Das geht aber nicht! In meinem Servlet-Context ist meine Bean nicht, und ich weiß nicht warum. Wie setze ich meine Bean in den ServletContext?

(Der FacesContext ist null, da ich mich im AjaxServlet befinde.Daher bekomme ich mein Bean also auch nicht.)

Vielen Dank für Eure Hilfe.
N.Schweighardt


----------



## Ralf Ueberfuhr (25. Jul 2006)

Ich bin seit 1.6. in der J2EE-Branche und habe auch festgestellt, dass AJAX und JSF nicht so einfach kombinierbar zu sein scheinen. Es gibt aber SF-Projekte wie ajax4jsf, die das beheben wollen.

Falls ich mich irre, dann bitte ich um Aufklärung.


----------



## Nicnac (25. Jul 2006)

Hi,

das kann gut sein, daß es mit (noch mehr) Frameworks oft einfacher ist, ich darf so etwas aber leider nicht benutzen.
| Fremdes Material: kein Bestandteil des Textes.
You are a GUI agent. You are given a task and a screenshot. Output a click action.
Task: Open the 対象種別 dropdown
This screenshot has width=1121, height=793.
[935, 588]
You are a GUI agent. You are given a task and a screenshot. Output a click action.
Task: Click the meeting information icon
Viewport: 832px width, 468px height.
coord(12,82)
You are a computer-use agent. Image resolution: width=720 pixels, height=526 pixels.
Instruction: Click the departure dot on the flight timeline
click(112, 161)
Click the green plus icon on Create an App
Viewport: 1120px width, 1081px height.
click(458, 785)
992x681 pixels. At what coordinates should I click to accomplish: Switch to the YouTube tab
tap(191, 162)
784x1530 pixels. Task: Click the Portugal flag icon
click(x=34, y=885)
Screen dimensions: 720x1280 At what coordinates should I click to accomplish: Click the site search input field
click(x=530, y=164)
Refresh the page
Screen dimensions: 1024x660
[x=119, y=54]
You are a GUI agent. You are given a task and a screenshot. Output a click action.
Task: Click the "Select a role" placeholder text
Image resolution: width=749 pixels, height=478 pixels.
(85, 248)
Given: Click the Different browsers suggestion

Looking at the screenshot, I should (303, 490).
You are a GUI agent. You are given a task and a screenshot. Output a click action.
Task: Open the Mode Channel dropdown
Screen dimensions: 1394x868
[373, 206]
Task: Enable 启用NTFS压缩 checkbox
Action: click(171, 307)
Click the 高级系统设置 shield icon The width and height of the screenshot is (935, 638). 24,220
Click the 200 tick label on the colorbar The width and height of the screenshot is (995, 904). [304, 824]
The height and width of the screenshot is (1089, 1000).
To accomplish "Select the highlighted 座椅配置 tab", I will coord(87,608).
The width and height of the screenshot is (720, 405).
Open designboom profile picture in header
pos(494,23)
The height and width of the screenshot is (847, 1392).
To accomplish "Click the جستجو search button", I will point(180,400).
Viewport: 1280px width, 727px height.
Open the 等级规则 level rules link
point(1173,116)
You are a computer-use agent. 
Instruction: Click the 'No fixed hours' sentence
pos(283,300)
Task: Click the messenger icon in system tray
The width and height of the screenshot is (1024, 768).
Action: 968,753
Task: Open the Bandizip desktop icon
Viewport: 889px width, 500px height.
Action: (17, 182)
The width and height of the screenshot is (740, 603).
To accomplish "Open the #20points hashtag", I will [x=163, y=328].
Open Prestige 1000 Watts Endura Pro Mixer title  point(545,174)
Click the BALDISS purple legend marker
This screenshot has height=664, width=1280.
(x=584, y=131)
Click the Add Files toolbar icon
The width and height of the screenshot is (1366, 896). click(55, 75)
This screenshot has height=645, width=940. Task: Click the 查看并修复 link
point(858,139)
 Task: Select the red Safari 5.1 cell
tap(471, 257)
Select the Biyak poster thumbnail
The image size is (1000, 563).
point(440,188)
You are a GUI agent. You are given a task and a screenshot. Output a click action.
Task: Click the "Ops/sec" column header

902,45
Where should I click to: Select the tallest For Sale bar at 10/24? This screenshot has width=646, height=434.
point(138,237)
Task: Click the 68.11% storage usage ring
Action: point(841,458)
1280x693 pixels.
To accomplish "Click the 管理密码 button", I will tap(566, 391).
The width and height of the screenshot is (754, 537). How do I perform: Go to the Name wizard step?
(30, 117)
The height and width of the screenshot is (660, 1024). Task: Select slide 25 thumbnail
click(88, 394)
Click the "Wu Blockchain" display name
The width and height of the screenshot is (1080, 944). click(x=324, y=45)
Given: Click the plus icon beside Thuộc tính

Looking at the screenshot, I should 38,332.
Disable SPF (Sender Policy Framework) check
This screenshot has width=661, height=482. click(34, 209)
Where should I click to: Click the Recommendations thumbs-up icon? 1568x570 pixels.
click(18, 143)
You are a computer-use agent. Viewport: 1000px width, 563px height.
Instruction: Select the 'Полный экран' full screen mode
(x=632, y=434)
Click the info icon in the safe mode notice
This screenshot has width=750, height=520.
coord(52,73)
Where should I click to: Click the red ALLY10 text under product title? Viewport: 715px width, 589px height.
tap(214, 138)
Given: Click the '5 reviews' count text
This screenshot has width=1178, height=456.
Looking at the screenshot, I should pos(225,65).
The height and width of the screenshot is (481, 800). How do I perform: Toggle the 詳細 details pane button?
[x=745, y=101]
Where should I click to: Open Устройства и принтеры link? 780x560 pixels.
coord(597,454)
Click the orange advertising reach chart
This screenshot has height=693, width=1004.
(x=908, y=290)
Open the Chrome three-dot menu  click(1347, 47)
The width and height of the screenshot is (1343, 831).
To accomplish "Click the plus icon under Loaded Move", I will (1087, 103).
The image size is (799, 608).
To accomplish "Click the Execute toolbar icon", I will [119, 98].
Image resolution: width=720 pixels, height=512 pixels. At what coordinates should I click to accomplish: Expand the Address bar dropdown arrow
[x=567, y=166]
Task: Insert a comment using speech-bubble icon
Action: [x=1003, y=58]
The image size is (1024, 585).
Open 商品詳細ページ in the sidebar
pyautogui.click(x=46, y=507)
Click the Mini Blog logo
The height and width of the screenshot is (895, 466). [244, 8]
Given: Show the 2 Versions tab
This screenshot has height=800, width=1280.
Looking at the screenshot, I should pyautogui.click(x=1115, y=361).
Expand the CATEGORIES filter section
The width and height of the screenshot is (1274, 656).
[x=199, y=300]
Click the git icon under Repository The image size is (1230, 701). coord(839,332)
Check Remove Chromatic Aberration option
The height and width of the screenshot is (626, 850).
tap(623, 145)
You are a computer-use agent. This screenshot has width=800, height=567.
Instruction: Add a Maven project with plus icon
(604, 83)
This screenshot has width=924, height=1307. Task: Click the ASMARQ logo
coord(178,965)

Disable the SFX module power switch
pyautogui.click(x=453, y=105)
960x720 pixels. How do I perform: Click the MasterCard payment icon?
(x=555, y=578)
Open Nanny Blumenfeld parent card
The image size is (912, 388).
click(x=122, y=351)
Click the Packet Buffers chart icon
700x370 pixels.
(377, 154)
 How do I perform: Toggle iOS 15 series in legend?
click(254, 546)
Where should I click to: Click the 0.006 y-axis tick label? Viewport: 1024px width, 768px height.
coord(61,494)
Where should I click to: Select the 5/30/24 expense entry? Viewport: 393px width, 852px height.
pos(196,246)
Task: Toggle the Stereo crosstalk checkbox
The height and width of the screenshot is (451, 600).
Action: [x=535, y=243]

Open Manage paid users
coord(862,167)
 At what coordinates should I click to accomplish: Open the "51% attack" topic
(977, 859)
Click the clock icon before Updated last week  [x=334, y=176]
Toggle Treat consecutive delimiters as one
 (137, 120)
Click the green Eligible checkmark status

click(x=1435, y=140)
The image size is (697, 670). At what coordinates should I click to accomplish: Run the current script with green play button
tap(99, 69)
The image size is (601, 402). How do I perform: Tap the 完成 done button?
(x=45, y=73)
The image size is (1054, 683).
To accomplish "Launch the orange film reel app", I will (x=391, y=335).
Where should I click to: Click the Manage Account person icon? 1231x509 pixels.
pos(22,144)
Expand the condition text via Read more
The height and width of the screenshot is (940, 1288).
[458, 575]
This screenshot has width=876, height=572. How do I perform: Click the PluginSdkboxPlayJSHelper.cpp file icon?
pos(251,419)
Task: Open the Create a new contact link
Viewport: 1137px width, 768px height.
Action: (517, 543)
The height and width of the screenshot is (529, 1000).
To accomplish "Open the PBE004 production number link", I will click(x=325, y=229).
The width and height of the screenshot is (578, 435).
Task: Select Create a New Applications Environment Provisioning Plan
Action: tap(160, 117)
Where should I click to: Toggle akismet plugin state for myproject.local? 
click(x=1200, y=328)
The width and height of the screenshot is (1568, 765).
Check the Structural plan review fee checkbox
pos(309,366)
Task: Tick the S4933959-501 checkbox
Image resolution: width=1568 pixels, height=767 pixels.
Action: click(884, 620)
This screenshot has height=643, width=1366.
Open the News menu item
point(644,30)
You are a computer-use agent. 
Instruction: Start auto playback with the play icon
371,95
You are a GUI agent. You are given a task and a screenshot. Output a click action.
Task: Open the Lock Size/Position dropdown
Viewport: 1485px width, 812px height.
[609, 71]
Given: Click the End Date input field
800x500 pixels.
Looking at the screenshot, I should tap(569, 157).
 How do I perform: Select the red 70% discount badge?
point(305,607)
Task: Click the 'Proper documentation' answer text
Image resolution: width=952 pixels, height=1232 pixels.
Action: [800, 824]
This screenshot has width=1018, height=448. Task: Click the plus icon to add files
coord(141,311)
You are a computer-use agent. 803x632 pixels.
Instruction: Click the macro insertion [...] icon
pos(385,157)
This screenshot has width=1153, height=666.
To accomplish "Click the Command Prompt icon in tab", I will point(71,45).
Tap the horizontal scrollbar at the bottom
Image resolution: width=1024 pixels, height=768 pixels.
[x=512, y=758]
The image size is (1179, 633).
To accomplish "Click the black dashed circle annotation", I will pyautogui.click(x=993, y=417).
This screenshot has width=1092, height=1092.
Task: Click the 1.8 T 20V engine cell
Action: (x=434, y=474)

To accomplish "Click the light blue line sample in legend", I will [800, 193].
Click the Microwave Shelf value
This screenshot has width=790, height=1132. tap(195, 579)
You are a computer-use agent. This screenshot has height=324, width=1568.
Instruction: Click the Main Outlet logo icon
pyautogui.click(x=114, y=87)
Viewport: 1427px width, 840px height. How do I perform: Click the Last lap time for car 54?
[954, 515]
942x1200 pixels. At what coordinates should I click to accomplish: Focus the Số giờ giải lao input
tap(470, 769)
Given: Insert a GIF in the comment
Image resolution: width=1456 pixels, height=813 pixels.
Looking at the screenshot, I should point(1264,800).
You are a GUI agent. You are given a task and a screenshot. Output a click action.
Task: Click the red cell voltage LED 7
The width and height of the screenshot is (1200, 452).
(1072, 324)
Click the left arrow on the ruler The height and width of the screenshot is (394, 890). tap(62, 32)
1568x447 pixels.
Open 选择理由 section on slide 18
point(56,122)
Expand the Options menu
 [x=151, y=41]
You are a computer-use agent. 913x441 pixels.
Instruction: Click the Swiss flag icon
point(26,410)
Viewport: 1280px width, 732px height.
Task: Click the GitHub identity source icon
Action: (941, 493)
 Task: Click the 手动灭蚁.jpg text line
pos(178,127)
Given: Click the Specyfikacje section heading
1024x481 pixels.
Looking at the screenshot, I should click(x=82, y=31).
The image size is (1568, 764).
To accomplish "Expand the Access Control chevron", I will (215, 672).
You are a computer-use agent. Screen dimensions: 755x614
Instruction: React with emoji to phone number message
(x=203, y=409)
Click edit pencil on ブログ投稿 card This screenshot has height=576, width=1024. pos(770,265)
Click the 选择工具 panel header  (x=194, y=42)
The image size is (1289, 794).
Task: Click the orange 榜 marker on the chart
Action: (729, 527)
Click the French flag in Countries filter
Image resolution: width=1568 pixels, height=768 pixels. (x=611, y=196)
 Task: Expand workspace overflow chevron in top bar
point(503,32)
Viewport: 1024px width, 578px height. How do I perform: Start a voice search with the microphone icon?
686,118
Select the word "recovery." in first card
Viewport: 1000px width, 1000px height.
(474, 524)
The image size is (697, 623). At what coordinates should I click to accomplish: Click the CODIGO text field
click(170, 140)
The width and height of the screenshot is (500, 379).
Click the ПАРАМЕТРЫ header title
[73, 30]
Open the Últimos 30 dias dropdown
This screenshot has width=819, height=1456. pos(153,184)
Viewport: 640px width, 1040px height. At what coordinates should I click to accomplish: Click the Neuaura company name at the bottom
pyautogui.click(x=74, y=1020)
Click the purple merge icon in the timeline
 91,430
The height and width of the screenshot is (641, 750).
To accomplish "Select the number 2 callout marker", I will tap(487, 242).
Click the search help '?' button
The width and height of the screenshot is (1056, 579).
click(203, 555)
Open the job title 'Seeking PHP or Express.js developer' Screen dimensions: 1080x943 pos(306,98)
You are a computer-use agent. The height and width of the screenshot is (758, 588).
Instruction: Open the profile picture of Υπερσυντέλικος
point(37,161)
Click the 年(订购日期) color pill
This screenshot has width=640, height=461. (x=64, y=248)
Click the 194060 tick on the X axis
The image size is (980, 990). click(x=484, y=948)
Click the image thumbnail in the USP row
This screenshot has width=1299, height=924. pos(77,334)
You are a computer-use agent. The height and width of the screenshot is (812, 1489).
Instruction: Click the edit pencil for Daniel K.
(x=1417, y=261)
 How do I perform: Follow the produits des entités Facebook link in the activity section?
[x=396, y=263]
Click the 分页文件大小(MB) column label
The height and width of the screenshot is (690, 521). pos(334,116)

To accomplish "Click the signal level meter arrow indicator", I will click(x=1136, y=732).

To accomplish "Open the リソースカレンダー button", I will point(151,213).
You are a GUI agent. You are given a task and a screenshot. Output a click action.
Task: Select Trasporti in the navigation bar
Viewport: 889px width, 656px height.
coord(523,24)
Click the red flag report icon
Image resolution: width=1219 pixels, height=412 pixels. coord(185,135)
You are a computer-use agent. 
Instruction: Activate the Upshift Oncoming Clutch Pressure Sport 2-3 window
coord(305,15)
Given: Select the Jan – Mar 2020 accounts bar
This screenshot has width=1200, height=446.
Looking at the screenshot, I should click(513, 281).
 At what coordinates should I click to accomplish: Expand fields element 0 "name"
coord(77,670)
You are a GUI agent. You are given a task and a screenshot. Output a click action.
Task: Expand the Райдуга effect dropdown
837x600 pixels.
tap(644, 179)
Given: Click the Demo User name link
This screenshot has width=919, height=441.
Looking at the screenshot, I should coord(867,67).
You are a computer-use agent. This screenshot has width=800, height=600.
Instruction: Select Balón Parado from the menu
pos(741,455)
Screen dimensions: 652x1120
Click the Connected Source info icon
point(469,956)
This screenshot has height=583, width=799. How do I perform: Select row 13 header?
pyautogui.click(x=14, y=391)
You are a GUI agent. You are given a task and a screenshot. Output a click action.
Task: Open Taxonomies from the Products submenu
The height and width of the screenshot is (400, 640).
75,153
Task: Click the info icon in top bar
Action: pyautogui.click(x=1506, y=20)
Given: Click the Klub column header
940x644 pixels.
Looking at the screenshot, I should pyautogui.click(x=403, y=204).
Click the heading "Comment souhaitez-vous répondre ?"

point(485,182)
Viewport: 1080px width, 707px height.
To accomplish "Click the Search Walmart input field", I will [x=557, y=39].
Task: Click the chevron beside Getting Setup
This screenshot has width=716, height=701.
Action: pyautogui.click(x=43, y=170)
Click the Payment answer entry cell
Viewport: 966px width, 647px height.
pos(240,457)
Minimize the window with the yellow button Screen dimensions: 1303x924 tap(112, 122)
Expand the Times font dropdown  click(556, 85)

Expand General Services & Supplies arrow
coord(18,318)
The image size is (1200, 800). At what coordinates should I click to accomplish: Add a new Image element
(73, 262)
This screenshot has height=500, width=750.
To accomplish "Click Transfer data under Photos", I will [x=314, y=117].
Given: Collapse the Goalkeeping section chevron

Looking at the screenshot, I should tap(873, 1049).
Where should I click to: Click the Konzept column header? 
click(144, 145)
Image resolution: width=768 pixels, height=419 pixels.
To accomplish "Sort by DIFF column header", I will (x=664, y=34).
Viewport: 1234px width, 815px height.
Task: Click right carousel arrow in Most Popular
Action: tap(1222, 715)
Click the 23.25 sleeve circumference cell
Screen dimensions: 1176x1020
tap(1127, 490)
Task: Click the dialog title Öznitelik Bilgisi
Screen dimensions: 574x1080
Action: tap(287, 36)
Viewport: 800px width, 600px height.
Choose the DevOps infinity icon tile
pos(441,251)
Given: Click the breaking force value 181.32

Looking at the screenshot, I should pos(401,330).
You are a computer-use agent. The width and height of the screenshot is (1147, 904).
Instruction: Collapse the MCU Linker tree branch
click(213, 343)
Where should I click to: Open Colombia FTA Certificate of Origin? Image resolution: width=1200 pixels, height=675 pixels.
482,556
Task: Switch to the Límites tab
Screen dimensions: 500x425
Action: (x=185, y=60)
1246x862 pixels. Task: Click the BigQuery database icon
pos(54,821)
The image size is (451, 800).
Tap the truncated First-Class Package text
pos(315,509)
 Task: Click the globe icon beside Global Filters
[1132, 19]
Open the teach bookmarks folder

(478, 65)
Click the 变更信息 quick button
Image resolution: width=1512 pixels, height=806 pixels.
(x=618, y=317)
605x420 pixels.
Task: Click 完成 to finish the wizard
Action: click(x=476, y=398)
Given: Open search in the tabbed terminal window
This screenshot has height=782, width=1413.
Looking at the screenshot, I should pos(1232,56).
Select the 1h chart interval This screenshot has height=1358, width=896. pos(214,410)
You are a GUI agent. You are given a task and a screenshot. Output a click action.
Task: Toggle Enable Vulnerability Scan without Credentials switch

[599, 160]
Habe inzwischen eine Lösung gefunden, doch auf den FacesContext zuzugreifen. Sollte alles funktionieren, poste ich die Lösung hier.


Danke trotzdem.
Nicnac


----------



## Ralf Ueberfuhr (25. Jul 2006)

Ja, ich wäre brennend interessiert!


----------



## Nicnac (26. Jul 2006)

So... hier mein Servlet. Ich hoffe es hilft Dir weiter. Bei mir funktioniert es wunderbar.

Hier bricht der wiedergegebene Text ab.